_Assignment_
Every line in the listing below from the one with "Sort by the Zuschauer column header" through the one with "The height and width of the screenshot is (528, 730)." is to be reproduced exactly, both ends included; leave out the rest.

_Data for the task_

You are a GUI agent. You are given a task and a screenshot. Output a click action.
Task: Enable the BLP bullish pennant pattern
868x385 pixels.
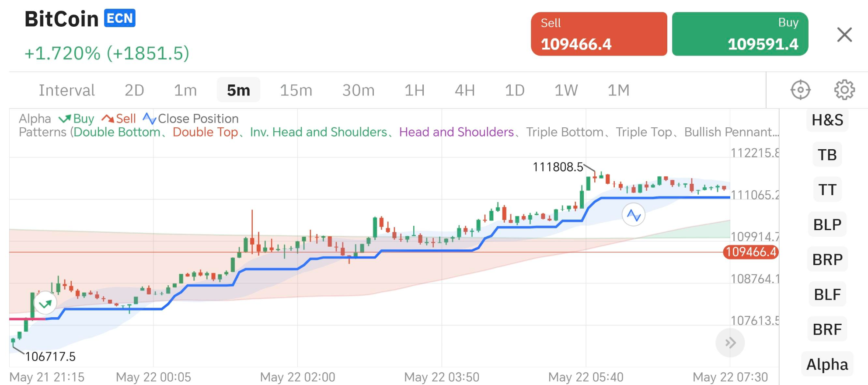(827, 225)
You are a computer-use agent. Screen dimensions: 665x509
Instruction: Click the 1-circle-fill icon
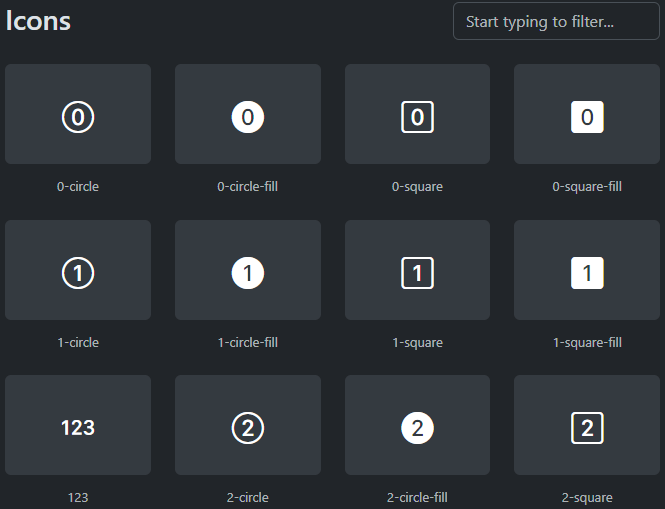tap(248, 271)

--

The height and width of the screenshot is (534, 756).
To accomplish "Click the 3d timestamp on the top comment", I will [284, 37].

---

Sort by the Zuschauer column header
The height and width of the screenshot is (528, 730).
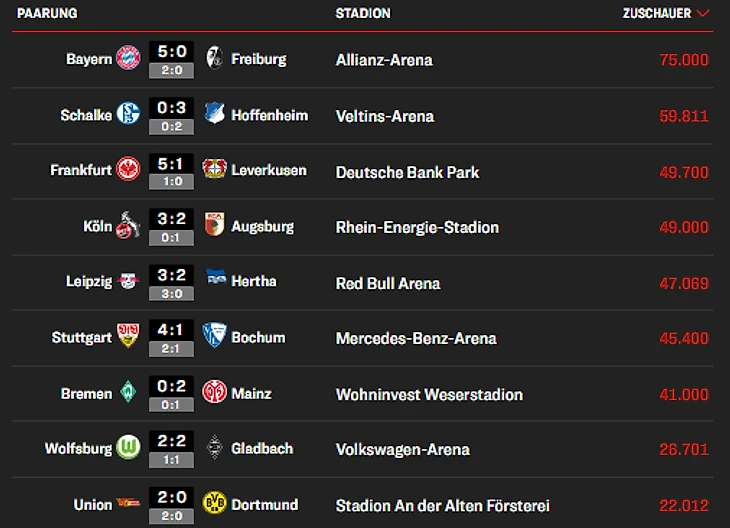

_Output for this exercise_
Sort by the Zuschauer column header
The height and width of the screenshot is (528, 730).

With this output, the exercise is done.